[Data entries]
○ ○ ○ ○ ○ ○ ○
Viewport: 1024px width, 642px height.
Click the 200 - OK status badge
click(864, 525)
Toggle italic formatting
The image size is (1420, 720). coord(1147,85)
○ ○ ○ ○ ○ ○ ○
- **ACTION ITEM**: Output the records in full, keeping them exactly as they are.

- **REPLY**:
Viewport: 1024px width, 642px height.
Click the 200 - OK status badge
click(864, 525)
Toggle italic formatting
The image size is (1420, 720). coord(1147,85)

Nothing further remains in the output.